→ Document excerpt:
Investigators recently studied the techniques federally qualified health centers (FQHCs) have used to integrate contraceptive care services with primary care in rural populations.

  • Staff at centers with a contraception integration model asked women seeking primary care about their reproductive needs and concerns. They used evidence-based materials to educate them about the different types of birth control.
  • Further research is needed to learn how clinics can offer same-day access to long-acting reversible contraceptives as well as how to overcome financial barriers.
  • This integrated contraception and primary care model could be replicated nationwide in clinics that serve low-income populations as well as at primary care providers for any population.

A contraception integration model at federally qualified health centers (FQHCs) has helped to ensure comprehensive healthcare for reproductive-age individuals in some rural areas, new research shows.1

Investigators studied how FQHCs integrated services — not just offering contraceptives, but also integrating contraception care with primary care.

Some employees at FQHCs that work with rural populations told investigators they were systematically integrating contraceptive counseling, says Sophie Wenzel, DrPH, MPH, associate director of the Center for Public Health Practice and Research and assistant professor of practice in the department of population health sciences at Virginia Tech.

“Any time a woman comes in for primary care, they will ask her, ‘Do you want to get pregnant in the next few years? What contraceptives are you using? If you’re not using contraceptives, what are you interested in?’” Wenzel says. “A lot of women in rural areas [of Virginia] may have been taught abstinence until marriage is the way to go, so the FQHCs took it upon themselves to offer this service.”

One FQHC received private funding from a local nonprofit to start the integrated contraception care and primary care program. “They since continued the program because it was successful, and women were coming and getting access to education,” Wenzel says.

Although the same population could access contraceptive care at a Title X program in their state, they would have to know they want contraceptives before visiting the reproductive health centers.

“That’s a big difference, because for women coming in to the FQHC for primary care services — and not necessarily with contraceptives on their mind — they were asked about reproductive intentions,” Wenzel says.

At centers with the integrated services, all primary care providers were on the same page in terms of providing initial counseling and systematically assessing reproductive intention.

“They put extra time into their initial primary care visit to have a conversation and then provide services on site,” Wenzel adds. “A lot of the women in this rural area, which included an Amish population, had never been exposed to knowledge about contraceptives.”

The providers would talk about reproduction and how it works, and would provide some contraceptives directly on site. They also followed specific guidelines for same-day insertion of long-acting reversible contraceptives (LARCs).

→ Check your understanding:
[1] Based on the FQHC contraception article, decide whether each statement agrees with it. Answer yes or no, and quote the words that decide it.
(a) One FQHC started its integrated program with private funding from a local nonprofit.
(b) Sophie Wenzel is an associate professor of practice in the department of population health sciences.
(c) To get contraceptive care at a Title X program, women would have to know beforehand that they want contraceptives.
[2] Answer these questions from the FQHC contraception article.
(a) At which university does Sophie Wenzel work?
(b) Which population did the rural area served by the centers include?
(c) What did providers follow specific guidelines for?
[3] Go on with the FQHC contraception article from its last sentence.

→ Source material:
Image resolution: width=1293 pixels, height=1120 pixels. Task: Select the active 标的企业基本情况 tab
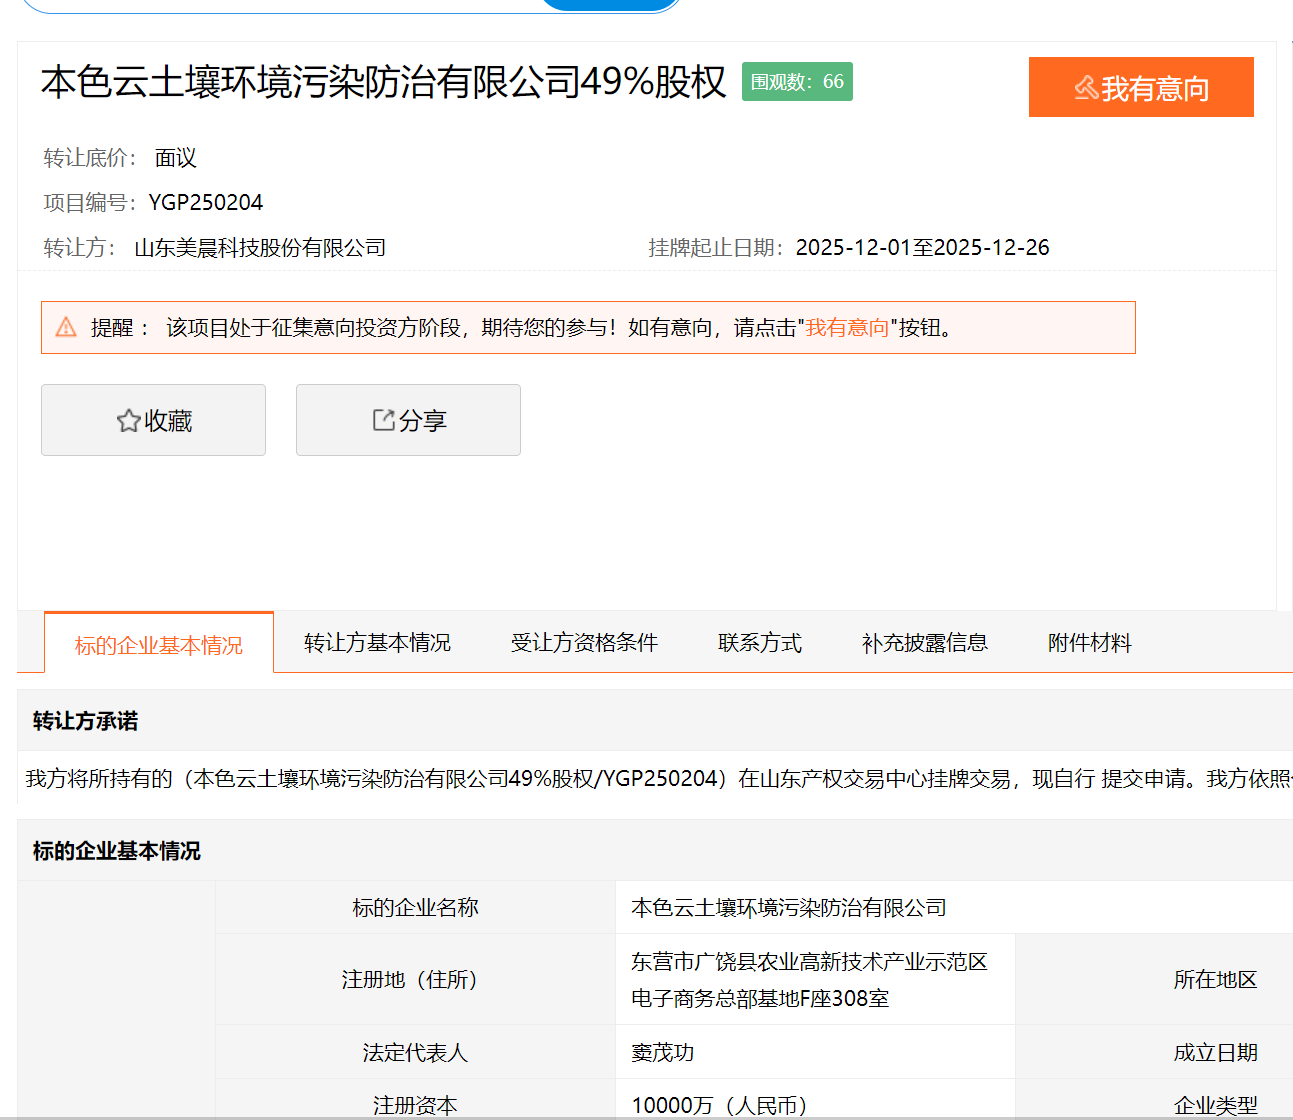tap(159, 645)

→ Answers by task:
[1]
(a) Yes: "One FQHC received private funding from a local nonprofit to start the integrated contraception care and primary care program."
(b) No: "assistant professor of practice in the department of population health sciences at Virginia Tech."
(c) Yes: "they would have to know they want contraceptives before visiting the reproductive health centers."

[2]
(a) Virginia Tech.
(b) An Amish population.
(c) Same-day insertion of long-acting reversible contraceptives (LARCs).

[3]
“One of my recommendations is to increase access to same-day LARC to further reduce the barrier,” Wenzel says. “They do a lot of things really well, but there are things they could do even better.”

Providers use evidence-based materials when educating patients. They explain all of the different birth control methods available and help them find the right fit.

“The big difference between this program and a Title X program is, in the primary care visit, if someone doesn’t ask for contraceptives, the provider doesn’t necessarily have to ask,” Wenzel says. “But, the integrated care program at the FQHC has providers systematically assessing patients for that intention.”

Investigators found that many patients at the FQHC lacked knowledge about contraceptive services and birth control and were susceptible to misinformation and misconceptions.1

“One of the big things I’ve been looking at is the lack of comprehensive sex education in middle and high schools,” Wenzel adds. “One of the reasons women are not accessing birth control is they’re not getting comprehensive information when they need it in middle and high school, or they are taught abstinence is the only way to go.”

There was stigma about seeking contraceptive services. Some women said they received sex education, but not as much as they would have liked.

Stocking LARC was a big barrier for FQHCs because of the cost, Wenzel notes. Further research is needed into barriers to offering same-day access to LARC and how to overcome them.

The integrated contraception and primary care model at FQHCs could be replicated at other clinics nationwide that also serve low-income populations. It also could work at any primary care provider office for any population.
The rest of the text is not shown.